I grinned. “The worst four strung-together words in the English language, though usually coming from a woman. Let me guess. I’m to drop this. All of it.”
He nodded. “I’ll take it from here. Now it’s a matter of inner-agency house-cleaning.”
“Better find a big broom. Taking Bob Kennedy down required a major covert operation, a team much larger than just that curly-haired kid and the tall Cuban in the gold sweater. Maybe start with the bartender in the makeshift bar downstairs who dispensed dosed drinks to Sirhan. I wouldn’t be surprised if there wasn’t a second girl in a polka-dot dress — that dress and its polka dots may have been a hypnotic trigger for Sirhan. Then there’s somebody in a maroon coat watching the door onto Sandy Serrano’s fire escape where the gold-sweater guy and the polka-dot-dress girl entered, accompanied by Michael Winn... or maybe that was the similarly curly-haired, programmed Sirhan himself. That door later became the exit for two of them. In the Pantry, of course, there was Thane Cesar, whose mission was to maintain his grip on Kennedy, and hold him in place while the gold sweater guy likely did the close-up shooting. Or perhaps Thane did some of that, but certainly not all five shots — he was just too exposed.”
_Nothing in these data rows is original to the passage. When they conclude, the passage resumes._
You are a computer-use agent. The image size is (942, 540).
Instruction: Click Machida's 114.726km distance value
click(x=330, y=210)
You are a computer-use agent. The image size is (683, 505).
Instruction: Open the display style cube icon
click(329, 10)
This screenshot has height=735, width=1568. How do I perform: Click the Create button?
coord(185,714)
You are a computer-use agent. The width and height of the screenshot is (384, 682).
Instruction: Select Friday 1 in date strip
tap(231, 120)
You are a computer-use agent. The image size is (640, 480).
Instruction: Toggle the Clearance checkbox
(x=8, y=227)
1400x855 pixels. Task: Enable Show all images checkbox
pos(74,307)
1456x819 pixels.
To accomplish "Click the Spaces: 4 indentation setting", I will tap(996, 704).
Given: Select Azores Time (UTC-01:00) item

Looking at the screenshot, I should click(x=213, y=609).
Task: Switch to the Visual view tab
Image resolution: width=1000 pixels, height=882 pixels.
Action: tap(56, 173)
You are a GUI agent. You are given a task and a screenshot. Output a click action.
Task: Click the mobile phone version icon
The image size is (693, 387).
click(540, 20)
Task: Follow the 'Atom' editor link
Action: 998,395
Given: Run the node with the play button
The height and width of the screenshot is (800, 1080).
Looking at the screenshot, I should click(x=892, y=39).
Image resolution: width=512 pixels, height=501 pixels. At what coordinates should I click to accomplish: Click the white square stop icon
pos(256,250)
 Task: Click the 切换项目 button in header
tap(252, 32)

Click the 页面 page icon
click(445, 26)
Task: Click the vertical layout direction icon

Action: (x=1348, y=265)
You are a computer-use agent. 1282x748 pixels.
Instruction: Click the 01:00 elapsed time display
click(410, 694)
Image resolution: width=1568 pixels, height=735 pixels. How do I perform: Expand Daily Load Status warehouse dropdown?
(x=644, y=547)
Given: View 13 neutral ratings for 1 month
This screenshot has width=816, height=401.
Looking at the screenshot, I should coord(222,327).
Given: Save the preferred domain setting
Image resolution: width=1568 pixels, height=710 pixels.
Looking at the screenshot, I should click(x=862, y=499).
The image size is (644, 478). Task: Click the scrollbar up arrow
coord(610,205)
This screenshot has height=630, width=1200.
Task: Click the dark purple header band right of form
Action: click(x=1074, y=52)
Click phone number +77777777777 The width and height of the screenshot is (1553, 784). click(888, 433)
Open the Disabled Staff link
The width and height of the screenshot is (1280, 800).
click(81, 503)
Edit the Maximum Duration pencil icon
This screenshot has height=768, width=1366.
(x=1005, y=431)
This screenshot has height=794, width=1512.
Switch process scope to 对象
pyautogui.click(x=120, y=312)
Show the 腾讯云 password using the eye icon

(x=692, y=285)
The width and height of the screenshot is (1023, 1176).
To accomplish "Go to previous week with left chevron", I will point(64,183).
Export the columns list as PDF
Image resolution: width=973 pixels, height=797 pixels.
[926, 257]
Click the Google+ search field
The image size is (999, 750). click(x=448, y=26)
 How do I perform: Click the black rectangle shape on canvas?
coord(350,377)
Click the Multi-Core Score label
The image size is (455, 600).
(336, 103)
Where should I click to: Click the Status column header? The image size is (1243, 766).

Shep took off the Ray-Bans and tossed them with a clunk onto the metal table; his dark-blue eyes fixed on me coldly.
I went on: “The assassin couldn’t really fire into a crowd that included Cesar and other conspirators. That’s why Sirhan was shooting blanks, creating the diversion of all diversions, meaning someone else fired into the crowd to make it look like Sirhan’s bullets were real. After all, bystanders getting hit is what really sold it. Trajectory indicates this additional shooter was standing on that serving table with the Nye girl — the curly-haired Winn, right? Whose resemblance to Sirhan may have been part of a Plan B or C. Sirhan shooting like that created confusion, utter pandemonium, sending potential eyewitnesses to the floor, covering their heads, unsure of what they’d seen or even if they’d seen anything.”
“Sounds,” Shep said quietly, “like a pretty bold scheme.”
“Oh, it was bold, all right — bolder than Dallas, which is saying something. And yet similar — a perfect patsy, multiple shooters, a public event ripped apart by gunfire. A hell of a finale to a decade of assassination.”